### Exercise goal
The listing should be returned in its entirety, exactly as given.

### Material provided
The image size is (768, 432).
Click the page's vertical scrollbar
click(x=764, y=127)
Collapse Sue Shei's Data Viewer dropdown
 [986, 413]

### Solution for this task
The image size is (768, 432).
Click the page's vertical scrollbar
click(x=764, y=127)
Collapse Sue Shei's Data Viewer dropdown
 [986, 413]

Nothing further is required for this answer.